Feature request: enhanced outputs for `create_rank()`
Problem
The current create_rank() approach currently risks creating lots of really small groups that are outliers for the metric, and because of their size, might not be meaningful for a stakeholder.
Solution
To get around this, we could create an option that ranks subgroups based on a new calculated "delta", where delta equals how different would the population average be without the subgroup included. That means that big subgroups with moderately outlying metric values would get prioritized in the ranking over tiny subgroups with extreme outlying metric values.

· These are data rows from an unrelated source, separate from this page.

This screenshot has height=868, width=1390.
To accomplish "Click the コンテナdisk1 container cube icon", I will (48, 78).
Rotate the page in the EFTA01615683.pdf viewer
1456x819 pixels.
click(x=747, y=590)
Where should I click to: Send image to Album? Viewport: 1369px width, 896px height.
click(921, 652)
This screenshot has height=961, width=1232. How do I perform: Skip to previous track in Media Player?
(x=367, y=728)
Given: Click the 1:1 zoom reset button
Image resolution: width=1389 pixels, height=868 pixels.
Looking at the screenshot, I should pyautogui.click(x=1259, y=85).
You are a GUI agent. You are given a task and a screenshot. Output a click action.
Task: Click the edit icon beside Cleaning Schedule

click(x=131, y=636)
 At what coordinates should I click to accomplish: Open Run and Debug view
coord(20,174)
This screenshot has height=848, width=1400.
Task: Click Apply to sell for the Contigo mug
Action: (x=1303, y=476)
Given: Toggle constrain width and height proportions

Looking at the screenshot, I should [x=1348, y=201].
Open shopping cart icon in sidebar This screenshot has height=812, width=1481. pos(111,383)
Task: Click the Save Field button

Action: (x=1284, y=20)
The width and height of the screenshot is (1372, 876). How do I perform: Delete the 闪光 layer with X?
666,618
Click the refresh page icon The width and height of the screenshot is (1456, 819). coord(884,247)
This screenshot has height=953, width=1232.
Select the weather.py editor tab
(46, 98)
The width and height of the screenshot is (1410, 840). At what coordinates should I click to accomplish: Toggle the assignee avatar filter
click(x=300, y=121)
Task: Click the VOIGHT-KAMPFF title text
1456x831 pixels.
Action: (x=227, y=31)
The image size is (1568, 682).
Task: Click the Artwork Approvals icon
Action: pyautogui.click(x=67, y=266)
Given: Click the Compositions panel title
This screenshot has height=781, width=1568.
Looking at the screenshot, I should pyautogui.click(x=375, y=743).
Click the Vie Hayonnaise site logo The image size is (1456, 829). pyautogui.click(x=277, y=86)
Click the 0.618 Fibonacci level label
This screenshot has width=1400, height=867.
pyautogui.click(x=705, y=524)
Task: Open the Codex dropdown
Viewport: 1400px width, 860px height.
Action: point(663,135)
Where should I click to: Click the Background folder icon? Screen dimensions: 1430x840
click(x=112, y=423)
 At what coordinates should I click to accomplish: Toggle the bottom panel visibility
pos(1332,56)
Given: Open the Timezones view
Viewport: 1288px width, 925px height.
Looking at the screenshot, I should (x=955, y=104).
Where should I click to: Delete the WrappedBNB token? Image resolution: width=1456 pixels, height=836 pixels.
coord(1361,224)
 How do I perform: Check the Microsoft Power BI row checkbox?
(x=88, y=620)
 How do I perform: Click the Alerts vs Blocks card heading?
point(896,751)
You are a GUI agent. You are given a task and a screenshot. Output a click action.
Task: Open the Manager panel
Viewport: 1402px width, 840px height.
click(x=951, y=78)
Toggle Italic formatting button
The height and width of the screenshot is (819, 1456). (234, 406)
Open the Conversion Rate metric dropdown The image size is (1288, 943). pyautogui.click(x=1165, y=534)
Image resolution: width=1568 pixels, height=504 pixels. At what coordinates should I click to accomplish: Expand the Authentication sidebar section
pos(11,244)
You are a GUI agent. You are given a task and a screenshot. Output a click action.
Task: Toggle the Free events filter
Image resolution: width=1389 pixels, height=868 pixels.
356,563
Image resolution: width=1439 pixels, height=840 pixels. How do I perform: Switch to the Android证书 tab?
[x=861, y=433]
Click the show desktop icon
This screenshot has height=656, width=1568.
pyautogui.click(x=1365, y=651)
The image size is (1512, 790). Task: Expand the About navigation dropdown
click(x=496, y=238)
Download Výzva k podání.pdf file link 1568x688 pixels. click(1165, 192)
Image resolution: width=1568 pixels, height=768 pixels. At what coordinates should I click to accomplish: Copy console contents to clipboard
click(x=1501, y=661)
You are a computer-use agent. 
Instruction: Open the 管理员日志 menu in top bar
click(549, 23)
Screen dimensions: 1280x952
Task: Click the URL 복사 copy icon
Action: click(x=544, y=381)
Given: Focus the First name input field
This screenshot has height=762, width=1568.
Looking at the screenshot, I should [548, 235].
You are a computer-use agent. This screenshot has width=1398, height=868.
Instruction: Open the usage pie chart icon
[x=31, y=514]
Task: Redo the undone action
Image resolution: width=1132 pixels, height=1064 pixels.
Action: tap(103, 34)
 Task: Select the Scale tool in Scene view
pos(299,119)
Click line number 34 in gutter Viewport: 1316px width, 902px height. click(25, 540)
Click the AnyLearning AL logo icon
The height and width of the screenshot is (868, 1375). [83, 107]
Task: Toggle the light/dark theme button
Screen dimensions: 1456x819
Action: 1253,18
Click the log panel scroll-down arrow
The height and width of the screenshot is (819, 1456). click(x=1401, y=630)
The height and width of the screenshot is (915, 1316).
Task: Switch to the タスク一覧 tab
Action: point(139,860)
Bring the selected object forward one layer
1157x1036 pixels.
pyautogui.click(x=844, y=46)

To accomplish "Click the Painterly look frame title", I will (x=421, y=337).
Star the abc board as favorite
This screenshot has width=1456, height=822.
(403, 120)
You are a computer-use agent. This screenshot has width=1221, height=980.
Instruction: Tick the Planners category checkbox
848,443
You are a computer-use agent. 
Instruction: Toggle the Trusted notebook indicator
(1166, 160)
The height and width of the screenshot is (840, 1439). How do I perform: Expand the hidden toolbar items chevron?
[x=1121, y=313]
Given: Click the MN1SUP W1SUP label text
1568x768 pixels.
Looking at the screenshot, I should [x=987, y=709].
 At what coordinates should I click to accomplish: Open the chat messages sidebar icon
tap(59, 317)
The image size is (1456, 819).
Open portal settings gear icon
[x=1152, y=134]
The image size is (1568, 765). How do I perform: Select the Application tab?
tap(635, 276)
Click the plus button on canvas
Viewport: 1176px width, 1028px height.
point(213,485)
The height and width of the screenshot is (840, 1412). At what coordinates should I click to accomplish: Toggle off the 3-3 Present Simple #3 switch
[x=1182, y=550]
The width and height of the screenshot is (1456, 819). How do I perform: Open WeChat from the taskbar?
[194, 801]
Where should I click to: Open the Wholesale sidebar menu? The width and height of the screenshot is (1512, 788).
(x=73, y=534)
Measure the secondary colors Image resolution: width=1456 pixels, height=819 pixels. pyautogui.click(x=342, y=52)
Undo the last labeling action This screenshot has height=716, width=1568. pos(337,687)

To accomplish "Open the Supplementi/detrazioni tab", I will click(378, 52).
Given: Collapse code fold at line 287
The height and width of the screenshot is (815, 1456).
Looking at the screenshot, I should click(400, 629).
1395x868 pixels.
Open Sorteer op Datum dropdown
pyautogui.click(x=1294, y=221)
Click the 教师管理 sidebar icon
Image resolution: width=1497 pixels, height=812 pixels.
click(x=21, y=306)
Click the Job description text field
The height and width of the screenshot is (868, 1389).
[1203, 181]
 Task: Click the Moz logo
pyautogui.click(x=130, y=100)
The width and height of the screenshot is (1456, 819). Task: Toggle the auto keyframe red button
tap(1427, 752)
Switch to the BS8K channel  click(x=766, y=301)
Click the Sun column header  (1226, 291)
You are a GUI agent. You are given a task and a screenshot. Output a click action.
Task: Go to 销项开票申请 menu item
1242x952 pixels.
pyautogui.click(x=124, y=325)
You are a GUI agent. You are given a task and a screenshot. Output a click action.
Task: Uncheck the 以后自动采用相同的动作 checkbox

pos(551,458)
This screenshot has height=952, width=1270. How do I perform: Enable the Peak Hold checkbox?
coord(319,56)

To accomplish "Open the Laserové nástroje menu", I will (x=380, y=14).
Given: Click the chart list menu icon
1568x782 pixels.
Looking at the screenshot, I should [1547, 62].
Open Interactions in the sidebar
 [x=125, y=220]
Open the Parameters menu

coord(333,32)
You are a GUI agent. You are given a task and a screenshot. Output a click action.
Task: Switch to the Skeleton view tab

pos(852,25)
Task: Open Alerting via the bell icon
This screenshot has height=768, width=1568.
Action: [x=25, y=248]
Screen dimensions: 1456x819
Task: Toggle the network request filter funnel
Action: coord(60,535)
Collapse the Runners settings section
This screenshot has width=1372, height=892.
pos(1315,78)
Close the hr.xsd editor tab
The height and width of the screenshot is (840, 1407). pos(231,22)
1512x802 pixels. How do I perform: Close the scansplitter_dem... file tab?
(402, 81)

A weight of population size could allow a stakeholder or a change management executive to target change programs based on population size. Knowing that they've selected a group ranked 5th but has a larger population could be helpful.
Notes
Above issue is abridged from a discussion with Jessalyn Uchacz and Carlos Shrimpton.
This issue is linked with the feature request in #102.
Here an example of how this could work:
| Collab Hours | N | Vs Mean | Rank | Mean without | Delta | Rank | |
|---|---|---|---|---|---|---|---|
| Team 1 | 20.0 | 50 | 0.8x | 3 | 32.1 | - 7.1 | 3 |
| Team 2 | 30.0 | 30 | 1.2x | 2 | 22.3 | 2.7 | 1 |
| Team 3 | 45.0 | 5 | 1.8x | 1 | 23.8 | 1.3 | 2 |
| Total | 25.0 | 85 |
Method is really simple:
- Calculate how will the average look if you excluded that group.
This is: (TotalHours * N - GroupHours * n)/(N-n)
Total Hours: Average for the population Group Hours: Average for the group in scope N = Population Size n = group size
-
Then you can calculate the delta between the real (observed) average and the calculated one excluding that group.
-
Finally you can rank from highest to lowest value of delta.